Home
» MISLEADING AND DECEPTIVE CONDUCT AND PRE-CONTRACTUAL NEGOTIATIONS: AN UPDATE
MISLEADING AND DECEPTIVE CONDUCT AND PRE-CONTRACTUAL NEGOTIATIONS: AN UPDATE
The recent case of Noor Al Houda Islamic College Pty Limited v Bankstown Airport Limited [2005] illustrates the extent to which section 52 of the Trade Practices Act continues to erode the certainty of commercial contracts.
The case also reveals that, where one party to negotiations can be classified as vulnerable, that the law of negligence also undermines the generally accepted position that each party must protect their own interests during negotiations and make their own inquiries.
The way that the law of negligence is now being used by the court to attack the sanctity of contractual bargains is evidenced in the following comment from High Court Judge, Michael McHugh.
One of the assumptions of the law of contract
is that the parties can bargain to protect their interests. A plaintiff who is vulnerable - for whatever reason - cannot do this in any meaningful way. In its quest for corrective justice, the law of negligence may be able to fill the gap which the law of contract has left.
Material Facts
Noor Al Houda Islamic College (the College) leased a site from Bankstown Airport. During negotiations for the lease one of the Airport employees, Ms Williams, pointed out that there were some problems with the site from the point of view of setting up a school. She referred to the fact that it was a noisy site and there were no services available.
No representations were made by Bankstown Airport that the site was suitable for a school. Critically, at the time the parties were negotiating the lease Bankstown Airport was aware that the site was contaminated and did not advise the College of the contamination.
It is also important that there was an exclusion clause in the lease which stated that Bankstown Airport was not liable for any loss or injury to the College unless the loss or injury was caused by Bankstown Airports negligence or default. There were also numerous clauses that stated that the College had to make its own inquiries as to the suitability of the site for the College and the Airport made no representations as to the suitability of the site.
The Argument
The College argued that by failing to advise the College that the site was contaminated the Airport had:
engaged in misleading and deceptive conduct in breach of section 52 of the Trade Practices Act; and
breached its duty of care and was liable in negligence for the pure economic loss suffered by the College as a result of the non disclosure.

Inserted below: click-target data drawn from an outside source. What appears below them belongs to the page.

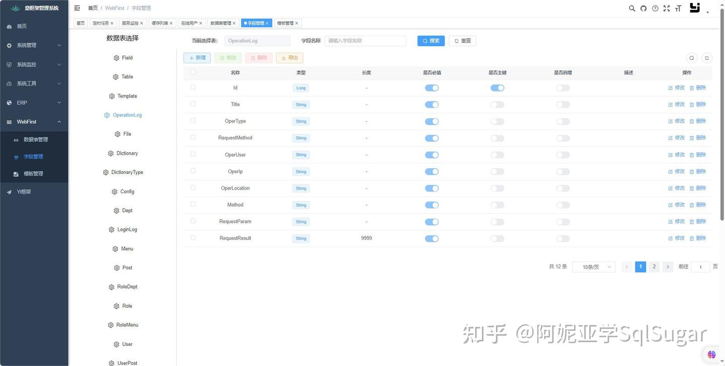Click the GitHub icon in the top bar
725x366 pixels.
643,8
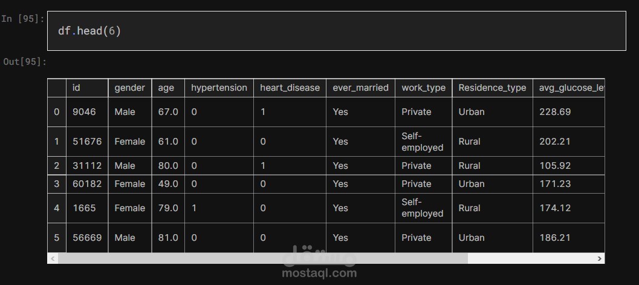This screenshot has height=285, width=639.
Task: Click the gender column header
Action: point(129,88)
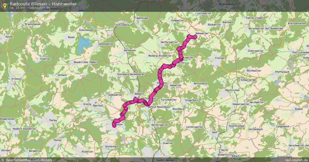Click the Oberthal town label
The height and width of the screenshot is (162, 309).
[98, 105]
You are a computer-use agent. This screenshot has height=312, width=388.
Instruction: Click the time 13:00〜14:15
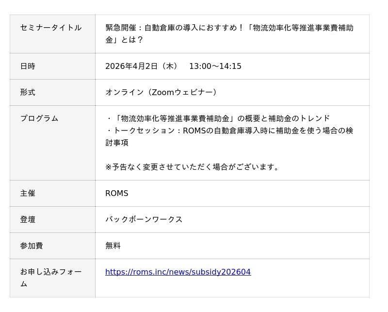coord(215,66)
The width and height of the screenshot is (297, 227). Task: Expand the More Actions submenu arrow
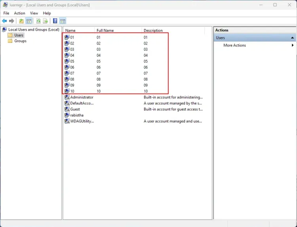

What did the Court hold in respect of the section 52 argument?
Essentially the question was whether failure to disclose that the site was contaminated was misleading and deceptive in the absence of any positive representations about the suitability of the site and in circumstances where the Lease specifically stated that the College had an obligation to make its own inquiries about the suitability of the site.

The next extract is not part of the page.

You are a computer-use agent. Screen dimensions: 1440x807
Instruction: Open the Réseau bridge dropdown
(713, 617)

The Court held that, because the Airport was aware that the site would be used for sensitive purposes (i.e. a school) the circumstances gave rise to a reasonable expectation that the College would have been told about the risk of contamination.
Importantly the Court held that where something has not been disclosed during pre contractual negotiations the party who has not made the disclosure will have engaged in misleading and deceptive conduct if the circumstances give rise to a reasonable expectation that the disclosure would be made. The non disclosure does not have to be deliberate or intentional.
It is important to note that Ms Williams disclosure of many of the disadvantages of the site was important in creating a reasonable expectation on the part of the College that any risks of contamination would be disclosed.
What did the Court hold in respect of the negligence argument?
In addition to the above, the Court held that, having regard to the vulnerability of the College, the Airport had a duty of care to the College. The Airport breached this duty of care by failing to warn that the site was contaminated. Accordingly, the College could recover damages from the Airport even though the College could only establish that it had suffered pure economic loss by way of a downturn in its business as a result of the contamination.
Conclusions and Comments
The following are important points to keep in mind in negotiating a contract:
If you want to make any disclosures at all about risks associated with the Contract they should be comprehensive and complete. Partial disclosure may give rise to a reasonable expectation that all disadvantages will be disclosed. The safest approach would be to make no disclosures and tell the other party to make their own inquiries and maintain this position throughout the negotiations.
Taking the above approach would not manage the risk of you being negligent by failing to make disclosures in pre-contractual negotiations. Your contract should specifically exclude liability in negligence if commercially possible. This is particularly important where the other party to the negotiations could be classified as vulnerable. In these circumstances, the other party should be aware of what they are agreeing to. At the minimum you should recommend that they take legal advice on the Contract.